Call for more police powers to stop dog attacks on sheep
Police need more powers to stop dog attacks on sheep, the head of rural crime in north Wales has said.
Rob Taylor has called for the law to be updated to also cover animals, such as alpacas and lamas, and increase sentencing powers.
He said more than 2,000 sheep have been killed in nearly 500 dog attacks since 2013.
The North Wales team and four other UK forces will present their findings to Parliament at the end of the year.
The NFU and FUW farming unions have said they too support the campaign for a new Protection of Livestock Act.
Taylor said the current powers of sentencing "do not reflect the true accuracy of the loss to the farmer and the offence involved", and called for powers in relation to the seizure of dogs and banning orders on owners.

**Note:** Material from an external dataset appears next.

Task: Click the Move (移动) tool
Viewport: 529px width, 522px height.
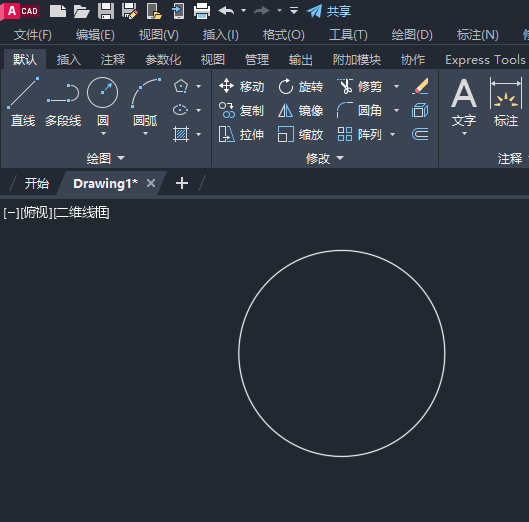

Iestyn Pritchard, of NFU Cymru, said figures showed there were about 100 cases in 2013 but they were now "closer to about 1,000" per year, meaning the problem was getting worse.
"There is obviously the financial effect of losing stock, we always think in terms of the lambing period, but there's also the stress involved with having to deal with dead sheep or severely injured sheep.
"When you're trying to run your own business, you're on your own land and you're finding outside influences are having a direct impact on your business and you can't control it," he said.
He added rather than just taking one dog for a walk it was a growing trend to take out two or three, making it more difficult for the farmer and dog walker to control a "pack of dogs".